I looked at my nephew. Not only did I have absolutely no time to look after him, I was so spent after classes he would have to babysit me. I didn’t doubt the two year old wouldn’t, the sweetheart. What ever preconceived notion of masters I’d had, it had all vanished – poof – within the first week here. Back in India, people only applied for masters abroad for a handful of reasons. For me it had been a combination of those – to avoid getting married immediately post bachelors, to get a dose of healthy freedom, to live another story, and to actually truly learn and understand concepts. Oh you visit some online forums you’d see more specific and noble reasons stated, or on towards the other edge, disgusting ones.
It wouldn’t be a lie to state that it was more than what I had bargained for.

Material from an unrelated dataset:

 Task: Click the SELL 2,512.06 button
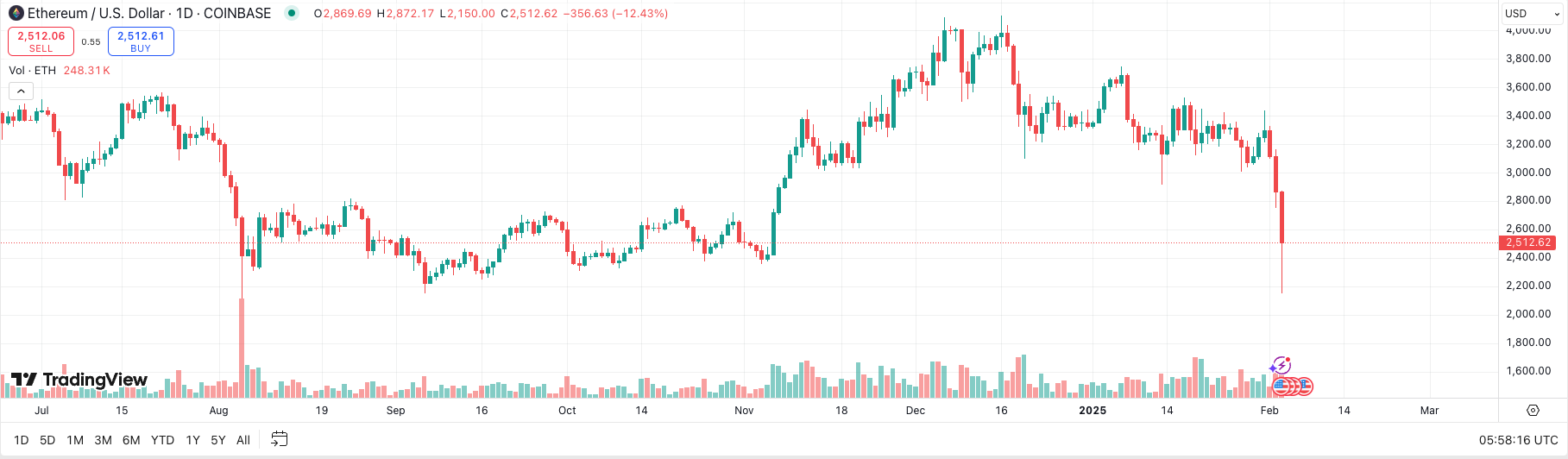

Thoughts of partying was a spoof I’d idiotically believed before landing up here. Thoughts of having a life and going for long walks, visiting the local library and getting lost between long shelves filled with classics, meeting people from different cultures, and the perfect Hollywood scripted daily life were just that – mere thoughts.
If I hadn’t had my brothers place to crash I’d have been flat broke by now (funny I never did learn proper money management), and if he didn’t feed me food I’d be living on apples for the next two years. And if I didn’t have to babysit this goose my human interaction would be restricted to my thesis guide and a handful of classmates. We tried in class, to talk, you know. But when Emily fell asleep in the middle of a sentence, we all mutually agreed to not try too hard in at least this avenue. Am I exaggerating? Of course I am. Or am I?
Who is John Galt?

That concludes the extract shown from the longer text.